*** Excerpted records Section Begins ***

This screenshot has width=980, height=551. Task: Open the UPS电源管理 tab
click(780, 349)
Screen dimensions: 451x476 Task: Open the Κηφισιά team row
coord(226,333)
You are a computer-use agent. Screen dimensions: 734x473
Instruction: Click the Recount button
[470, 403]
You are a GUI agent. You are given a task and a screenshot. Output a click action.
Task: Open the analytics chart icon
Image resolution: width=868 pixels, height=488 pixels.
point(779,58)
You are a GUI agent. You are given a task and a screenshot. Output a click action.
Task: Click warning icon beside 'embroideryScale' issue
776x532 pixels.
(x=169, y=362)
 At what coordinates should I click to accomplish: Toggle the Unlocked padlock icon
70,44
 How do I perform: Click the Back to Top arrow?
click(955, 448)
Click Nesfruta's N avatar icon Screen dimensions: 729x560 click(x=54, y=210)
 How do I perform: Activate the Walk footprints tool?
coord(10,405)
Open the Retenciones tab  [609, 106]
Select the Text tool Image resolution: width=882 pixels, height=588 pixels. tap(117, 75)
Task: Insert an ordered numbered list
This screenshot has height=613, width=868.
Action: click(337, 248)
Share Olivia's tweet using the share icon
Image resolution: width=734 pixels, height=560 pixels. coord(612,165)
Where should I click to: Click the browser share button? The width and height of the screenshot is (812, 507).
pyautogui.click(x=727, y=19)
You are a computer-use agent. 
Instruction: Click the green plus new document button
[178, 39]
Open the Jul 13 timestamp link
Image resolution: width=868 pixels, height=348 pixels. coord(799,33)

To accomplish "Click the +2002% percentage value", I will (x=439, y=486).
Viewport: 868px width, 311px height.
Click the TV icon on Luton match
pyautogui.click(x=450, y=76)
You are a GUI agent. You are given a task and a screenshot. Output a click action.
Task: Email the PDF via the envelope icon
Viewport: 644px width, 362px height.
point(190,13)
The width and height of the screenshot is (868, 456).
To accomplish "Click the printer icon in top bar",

*** Excerpted records Section Ends ***

* _Exercise requirements_: Reading through the records above, report each line in which the string "computer" is found.

* _Response_:
You are a computer-use agent. Screen dimensions: 734x473
You are a computer-use agent. 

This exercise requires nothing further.